At-risk youth get help with Fresh Path program
JACKSONVILLE, Fla. – A local non-profit that has been serving the community for more than 20 years is finding new ways to change the lives of children in need.
Fresh Ministries started working on a program to help young people who'd come face to face with the long arm of the law, get onto a productive path that includes a job.
Duval County youth under the supervision of the Juvenile Justice system in out-of-home placement, on probation or parole, can participate.
For a business getting involved, there is no cost if a company wants to participate.
At its heart it's a partnership between Fresh Ministries and Career Source of Northeast Florida. Together they're helping troubled teens make a U-turn and head in the direction of a bright future.
Christianna James, 18, is one of the teens admitting they've had trouble with the law and said that the program has already made a change in her life.
"I was interested in doing the program. My mom thought I should do it. And here I am today, and it's really helping out," James said.
That's part of the reason that people like Dazel Rashad said they're willing and able to get some help from a program called Fresh Path.

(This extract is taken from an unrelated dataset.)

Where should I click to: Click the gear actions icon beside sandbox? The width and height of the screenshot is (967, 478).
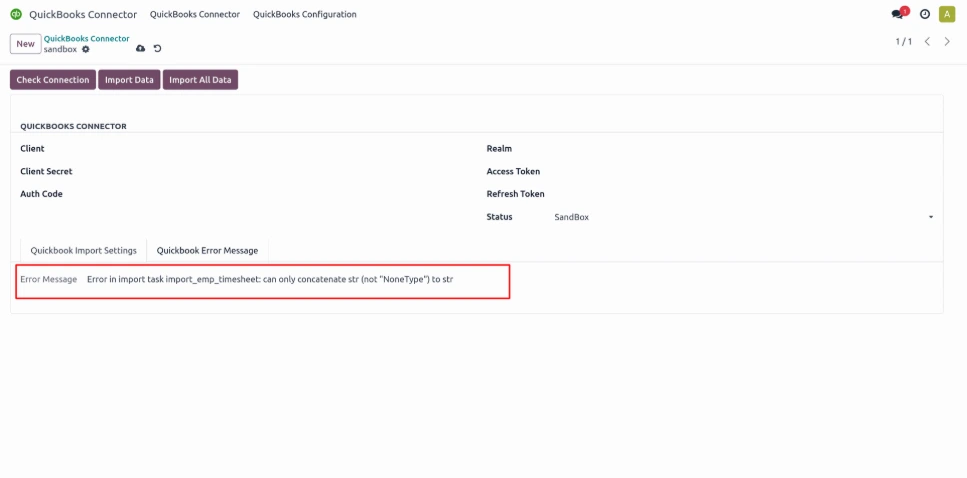coord(86,49)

"It keeps me from out the streets, it keeps me from out the streets for real though. It do. Coming to work every morning, every day, Monday through Friday," Rashad said.

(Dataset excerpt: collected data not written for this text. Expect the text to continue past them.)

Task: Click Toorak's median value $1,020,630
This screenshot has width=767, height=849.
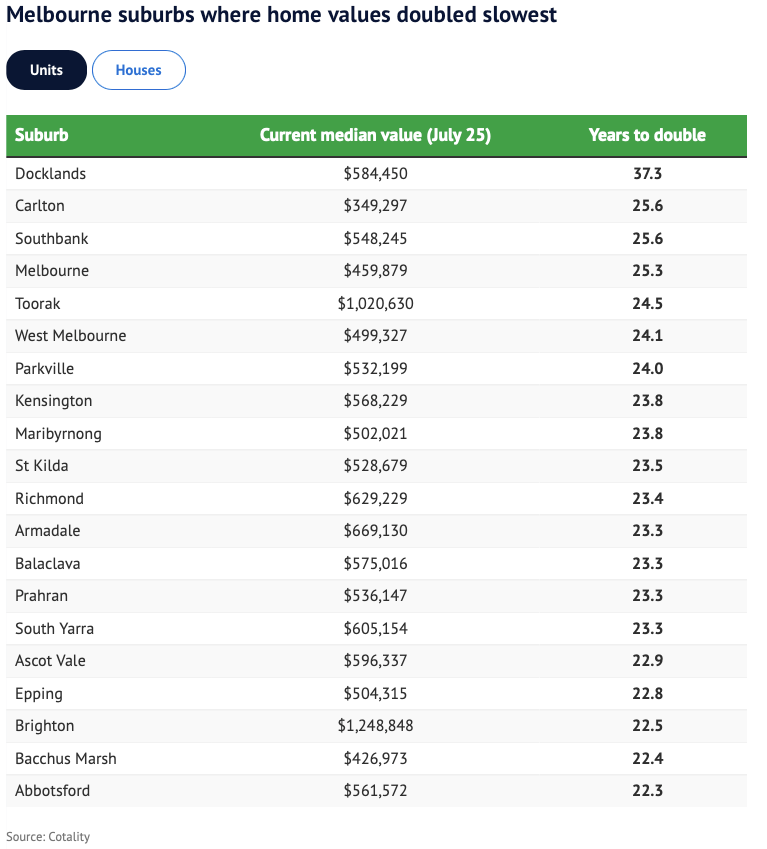Action: point(375,304)
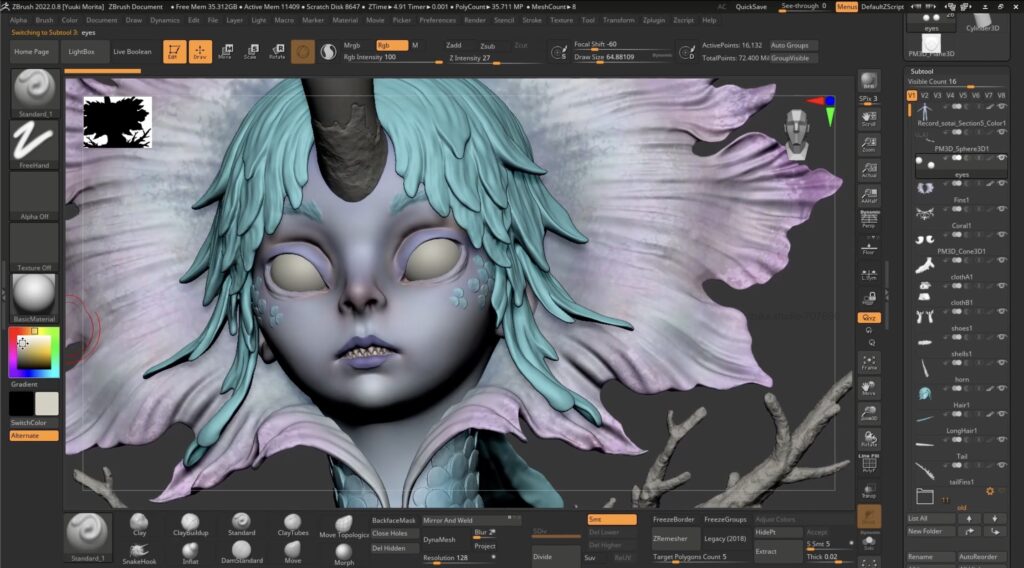Viewport: 1024px width, 568px height.
Task: Click the camera head orientation thumbnail
Action: pyautogui.click(x=796, y=133)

Kids who've had a brush with the law get training and a chance to meet business owners like Bruce Jackson, who's both no-nonsense, and no condemnation.
"I went through high school, voted most likely not to succeed. One of the bad guys. Somebody took an interest in me and seen something. It's why I'm here talking to you today," Jackson said. "And I want to take an interest in this because I see someone who needs guidance."
Jackson gave Rashad a chance with a job at Jackson's uniform business.
Michelle Hughes, director of the Urban Initiative for Fresh Ministries, said that's success because it keeps young men and women out of trouble, and in line for achieving more than a criminal record.
"The community has the opportunity to change the life of a youth and to give them, not a second chance, but another chance," Hughes said.
"It feels good. It makes me feel real good, knowing that I've got a job and stuff right now," Rashad said.
Right now there are 25 young people 17, 18 or 19 years old involved but Fresh Path can accommodate 150 people.